All Aboard the Upper-Class Bus
Heading to downtown Bogotá, Colombia, Enrique Peñalosa steps out of his office and onto a red express bus that whizzes him down the Caracas Avenue Line. Nothing remarkable, except Peñalosa is in the upper middle class of a city that once shared the stereotypes of municipal buses ("loser cruiser") with the United States. "Buses were meant for the poor and the elderly, for people who had no choice," he says.
Now people with means are climbing aboard, including Peñalosa, who was mayor when Bogotá started building its shiny TransMilenio lines. The city of 7 million remade its transit system in less than a decade, by forgoing the expensive glamour of rail for the affordable flexibility of buses.
Foreign concepts. Bogotá is among several Latin American cities to adopt these radically new bus systems. "People are realizing that buses can do more than they once thought," says Georges Darido of the National Bus Rapid Transit Institute, which recently sent a U.S. delegation to South America. "Surface subways" were first hatched in the 1970s in the Brazilian city of Curitiba. The city mimicked the efficiency of rail with dedicated lanes, stations with fare booths, raised loading platforms, and large buses with wide doorways. The concepts are foreign in more than accent, says Lurae Stuart of the American Public Transportation Association. For one, private companies run the buses, she says, "and they actually make a profit."
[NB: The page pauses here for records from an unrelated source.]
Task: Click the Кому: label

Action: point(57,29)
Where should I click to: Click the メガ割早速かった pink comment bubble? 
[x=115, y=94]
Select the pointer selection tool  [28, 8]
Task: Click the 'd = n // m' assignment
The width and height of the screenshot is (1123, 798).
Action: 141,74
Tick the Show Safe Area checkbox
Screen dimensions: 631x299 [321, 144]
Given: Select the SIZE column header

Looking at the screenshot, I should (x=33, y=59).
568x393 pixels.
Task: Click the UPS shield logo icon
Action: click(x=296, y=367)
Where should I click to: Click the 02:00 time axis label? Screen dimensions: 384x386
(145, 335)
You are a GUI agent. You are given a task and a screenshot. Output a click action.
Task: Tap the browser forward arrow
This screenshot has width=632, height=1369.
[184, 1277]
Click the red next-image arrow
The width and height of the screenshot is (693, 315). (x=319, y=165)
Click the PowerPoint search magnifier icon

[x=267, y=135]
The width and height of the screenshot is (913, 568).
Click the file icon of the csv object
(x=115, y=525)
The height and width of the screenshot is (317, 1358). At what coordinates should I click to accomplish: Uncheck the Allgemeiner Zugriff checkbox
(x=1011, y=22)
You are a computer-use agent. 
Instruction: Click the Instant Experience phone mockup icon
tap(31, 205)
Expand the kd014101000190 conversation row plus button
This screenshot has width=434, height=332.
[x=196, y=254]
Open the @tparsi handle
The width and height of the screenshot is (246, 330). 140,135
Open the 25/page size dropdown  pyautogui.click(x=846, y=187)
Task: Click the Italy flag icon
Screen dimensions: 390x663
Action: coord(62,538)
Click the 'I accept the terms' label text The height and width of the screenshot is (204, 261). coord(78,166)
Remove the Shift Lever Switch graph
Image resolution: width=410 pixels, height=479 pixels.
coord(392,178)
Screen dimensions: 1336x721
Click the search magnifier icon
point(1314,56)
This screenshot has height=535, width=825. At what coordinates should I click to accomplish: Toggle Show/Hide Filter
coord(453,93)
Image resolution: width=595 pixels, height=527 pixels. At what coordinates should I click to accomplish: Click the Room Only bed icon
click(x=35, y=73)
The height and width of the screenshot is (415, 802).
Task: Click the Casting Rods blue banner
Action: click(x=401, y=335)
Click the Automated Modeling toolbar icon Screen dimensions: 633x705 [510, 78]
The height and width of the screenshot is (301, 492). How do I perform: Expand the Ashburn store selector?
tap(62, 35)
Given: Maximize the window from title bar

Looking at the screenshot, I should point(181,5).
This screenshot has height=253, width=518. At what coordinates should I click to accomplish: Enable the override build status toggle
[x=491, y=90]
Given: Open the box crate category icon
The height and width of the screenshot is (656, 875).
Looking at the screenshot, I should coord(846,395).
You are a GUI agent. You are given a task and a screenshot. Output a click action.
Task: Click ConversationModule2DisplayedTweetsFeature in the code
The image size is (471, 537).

A few U.S. experiments have blossomed, usually when there was no choice. Los Angeles opened its Orange Line after state lawmakers barred a surface train, and nobody had the money for another subway. The bus line cost far less, but critics say it will cost more than the subway in the long run because trains can move more people with fewer operators. Edson Tennyson, a former Pennsylvania transit official, dismisses the new interest in buses as lobbying by oil and automotive interests. "We aren't a Third World country," he says. "We have the capital to build trains."
So the class argument extends across borders. Peñalosa says it can be overcome with good engineering and marketing: "You have to make the buses different; you have to make them sexy." It's hard to top Latinos for layering sensuality into the mundane.
This story appears in the March 26, 2007 print edition of U.S. News & World Report.